Question orale n° 918 :
Cambodge

13e Législature

Question de : Mme Chantal Brunel
Seine-et-Marne (8e circonscription) - Union pour un Mouvement Populaire

Mme Chantal Brunel attire l'attention de M. le ministre des affaires étrangères et européennes sur la situation des députés de l'opposition cambodgienne. Trois députés cambodgiens du parti Sam rainsy ont perdu leur immunité parlementaire au cours de l'année 2009, dont l'un pour la deuxième fois en quelques mois. C'est une décision grave. Or il semble que les faits reprochés, chaque fois d'une importance très relative, constituent autant de prétextes qui permettent de limiter l'expression d'opinions contraires à celles de la coalition majoritaire.

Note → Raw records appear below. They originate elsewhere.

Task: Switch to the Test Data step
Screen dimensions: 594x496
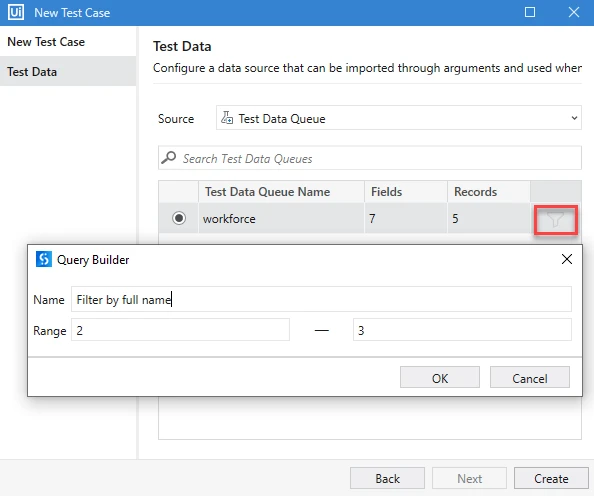Action: click(x=68, y=71)
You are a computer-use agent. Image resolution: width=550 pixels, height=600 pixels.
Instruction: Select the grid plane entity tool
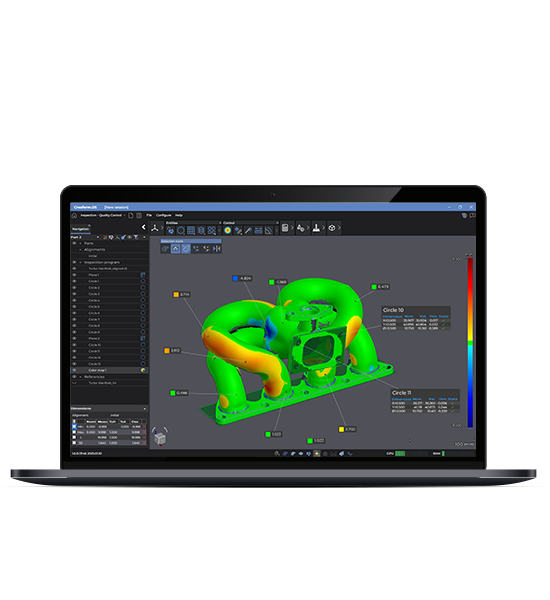click(x=191, y=230)
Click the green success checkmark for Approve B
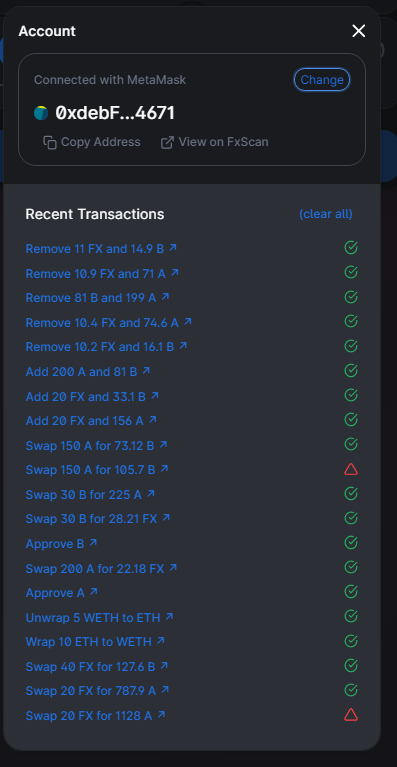The height and width of the screenshot is (767, 397). click(351, 542)
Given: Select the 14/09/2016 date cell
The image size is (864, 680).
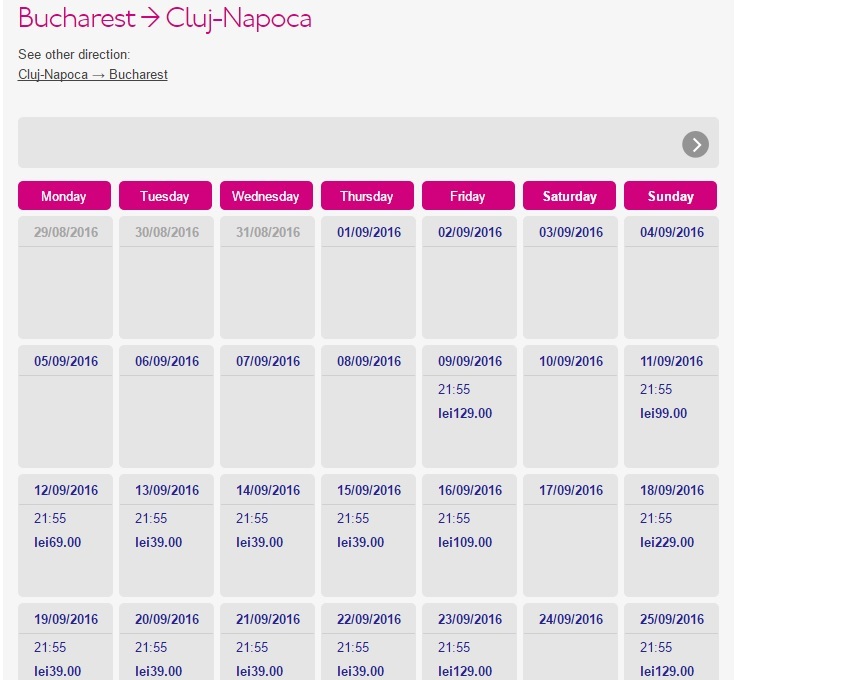Looking at the screenshot, I should pyautogui.click(x=267, y=536).
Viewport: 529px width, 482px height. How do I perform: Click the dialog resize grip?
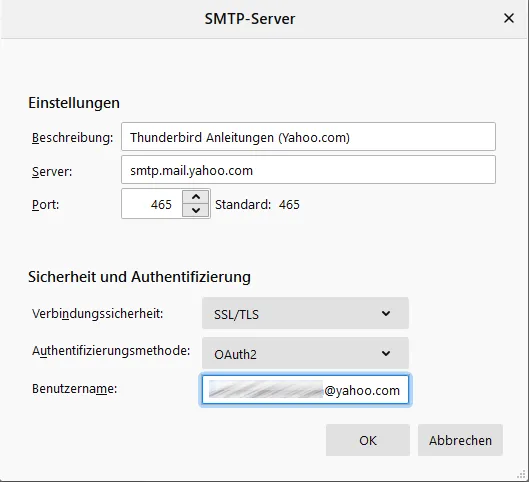(x=522, y=475)
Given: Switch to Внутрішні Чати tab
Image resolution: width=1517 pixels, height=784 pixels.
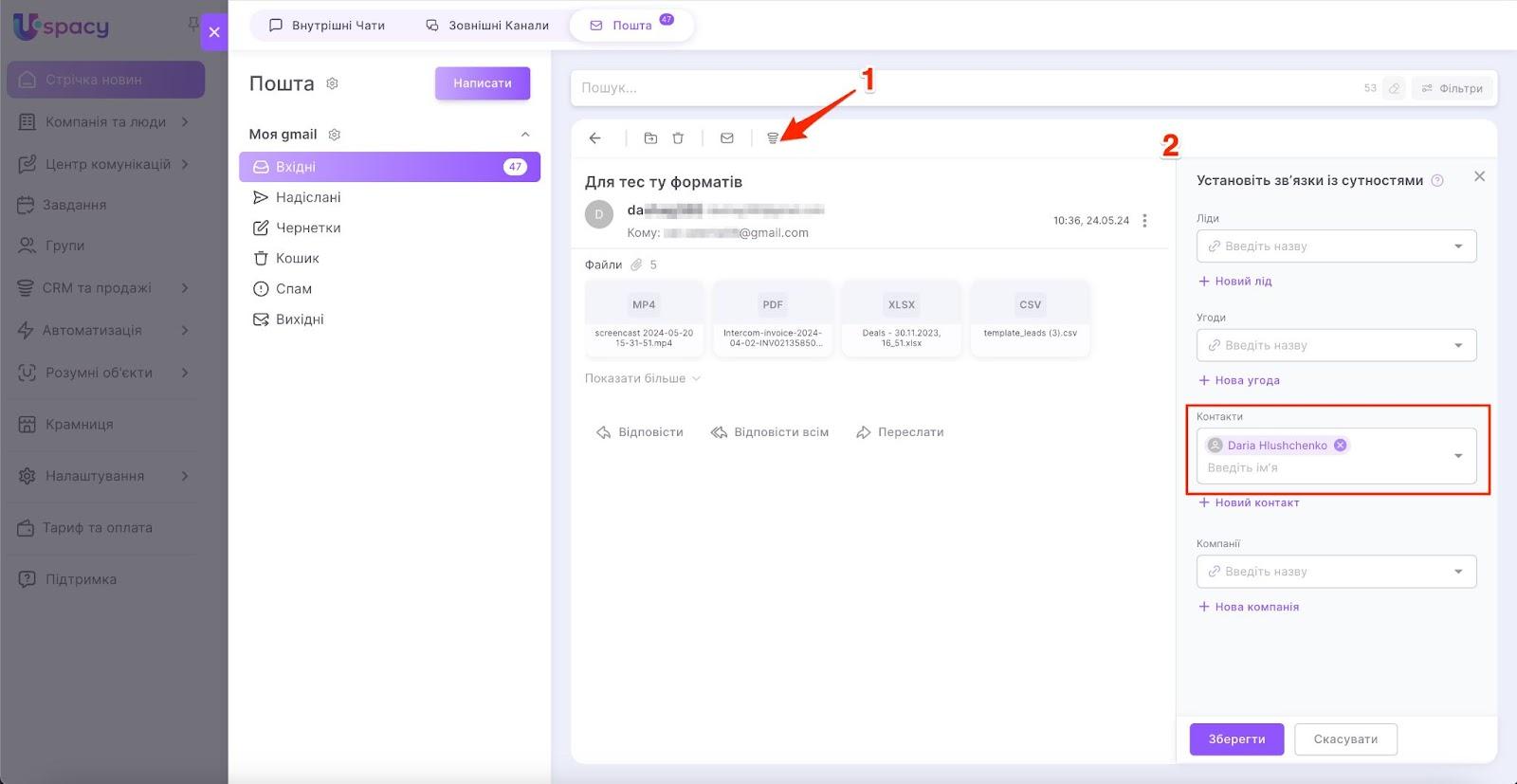Looking at the screenshot, I should [327, 26].
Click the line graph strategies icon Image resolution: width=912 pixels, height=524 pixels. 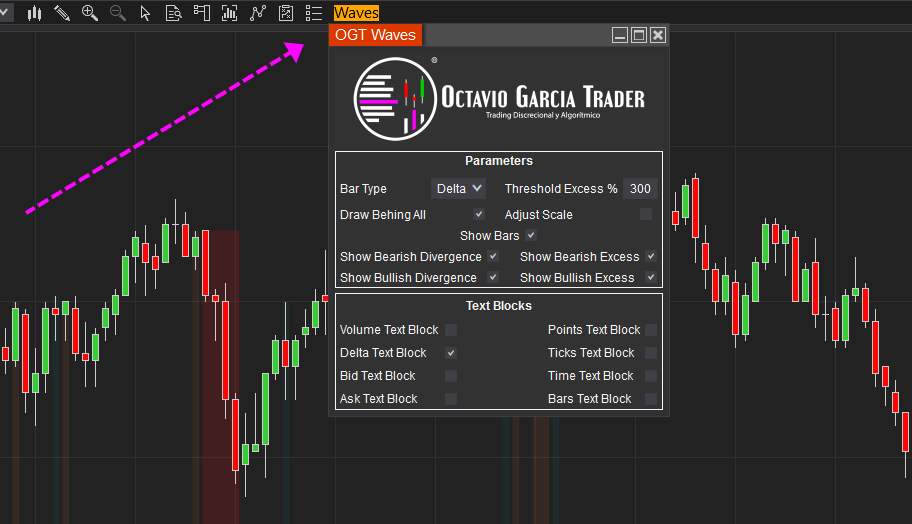click(x=258, y=13)
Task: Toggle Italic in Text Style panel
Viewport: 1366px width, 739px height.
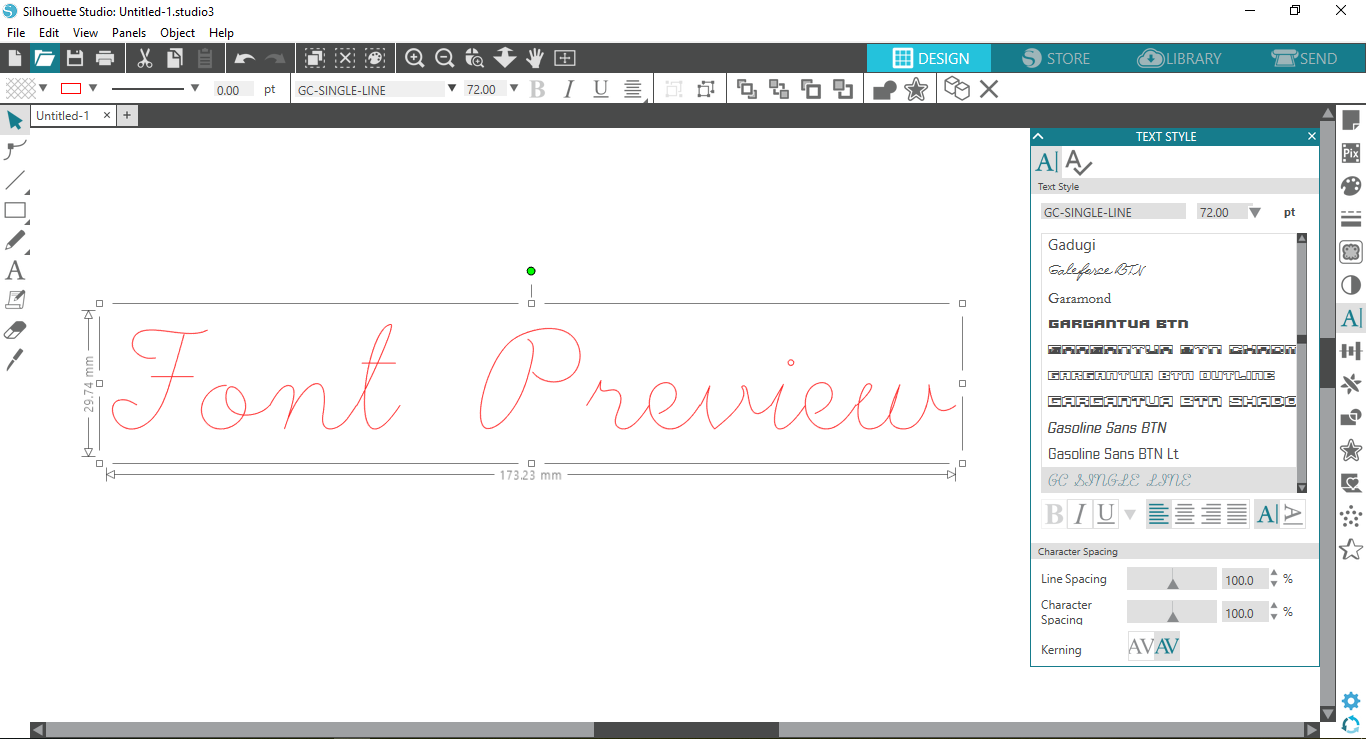Action: (x=1079, y=515)
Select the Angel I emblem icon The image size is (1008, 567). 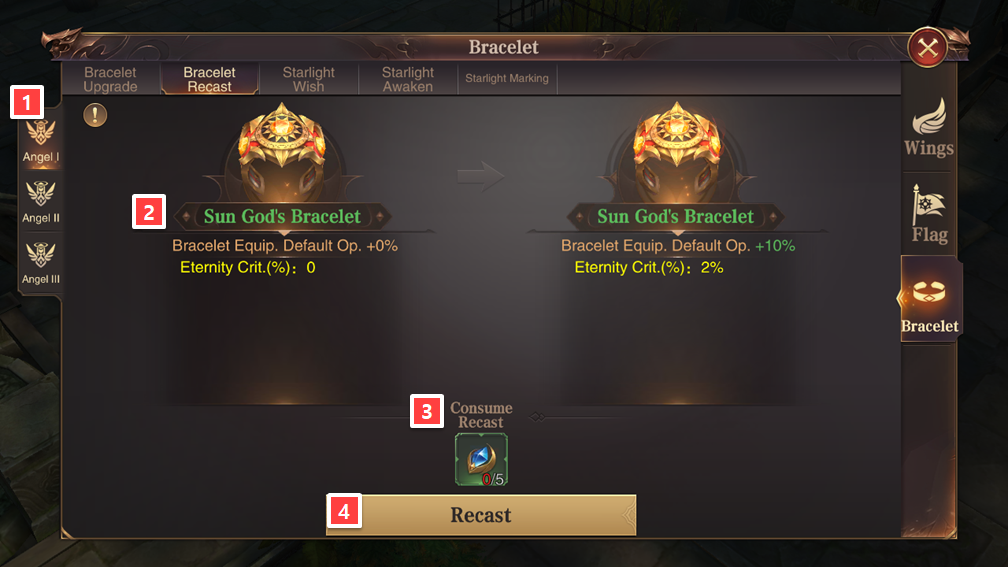coord(40,134)
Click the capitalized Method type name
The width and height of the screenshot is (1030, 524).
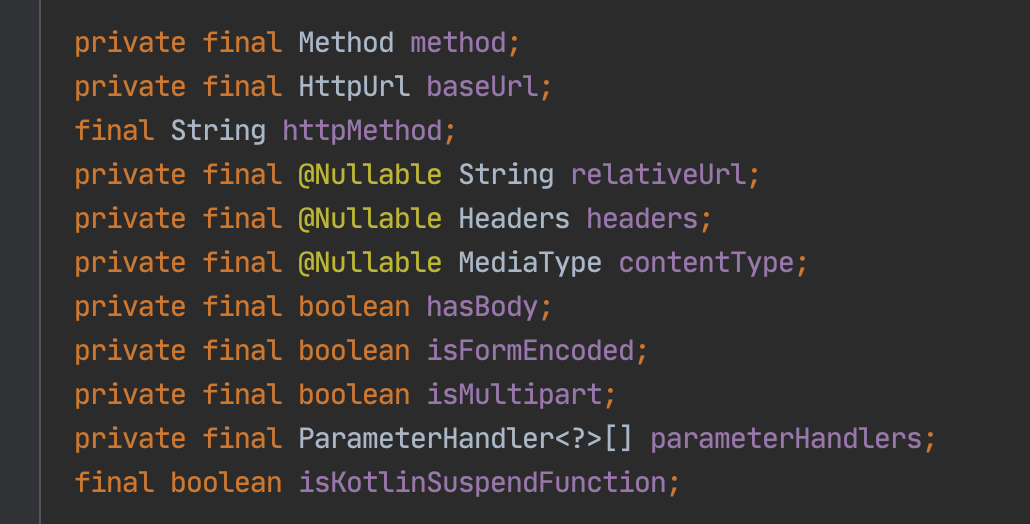coord(346,43)
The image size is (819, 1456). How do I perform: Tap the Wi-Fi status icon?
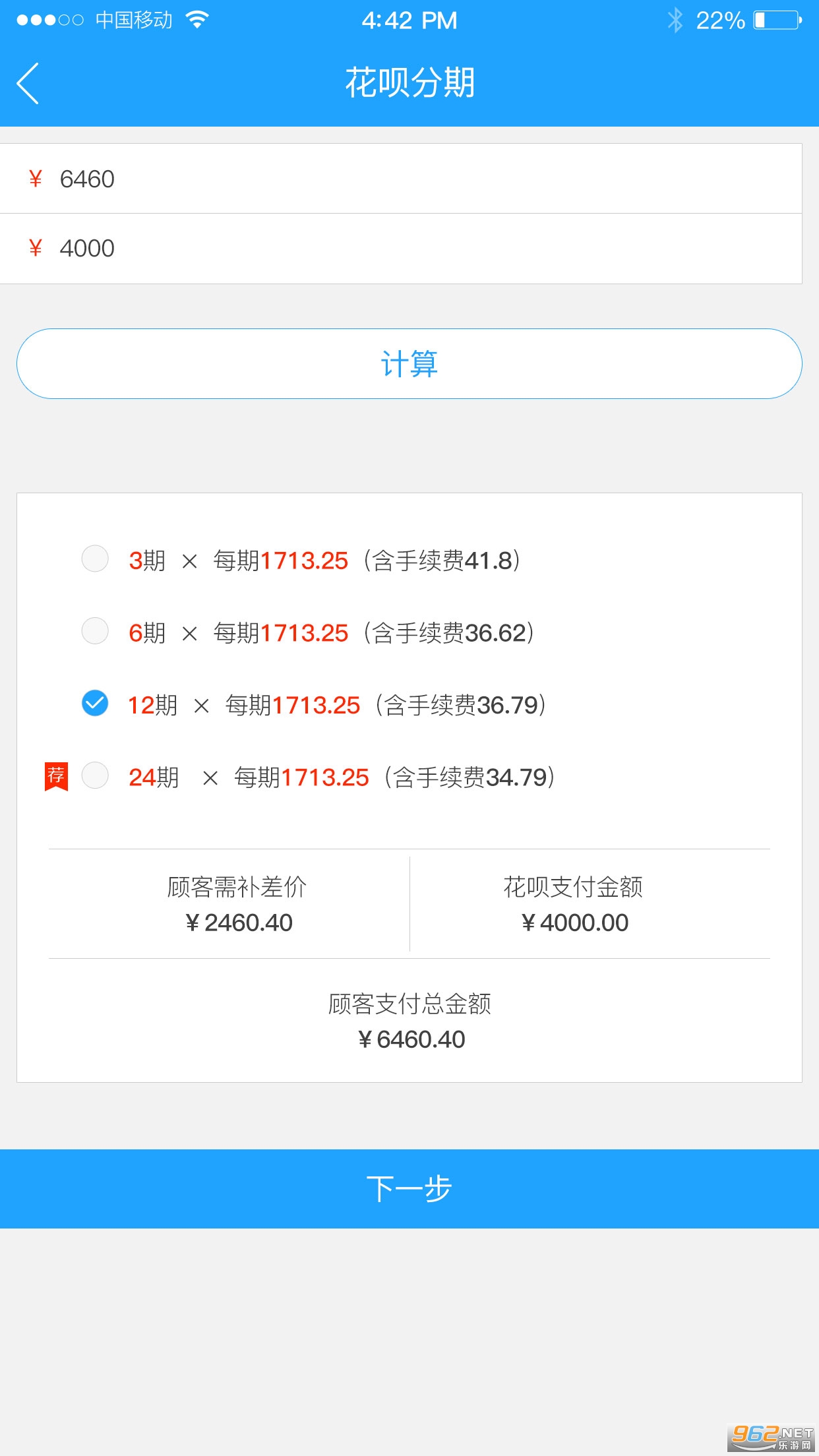pos(197,20)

Ceci est d'autant plus grave que le parti Sam rainsy est le seul parti d'opposition représenté à l'assemblée nationale cambodgienne. Le Cambodge est, après la Chine, le pays d'Asie qui reçoit de la France les sommes les plus importantes au titre de l'aide au développement. Alors que notre pays a toujours pris soin de diriger ses aides financières au profit de la démocratisation du pays, elles demande ce que compte faire le Gouvernement au sujet de ces trois députés, en vue d'améliorer le processus démocratique au Cambodge.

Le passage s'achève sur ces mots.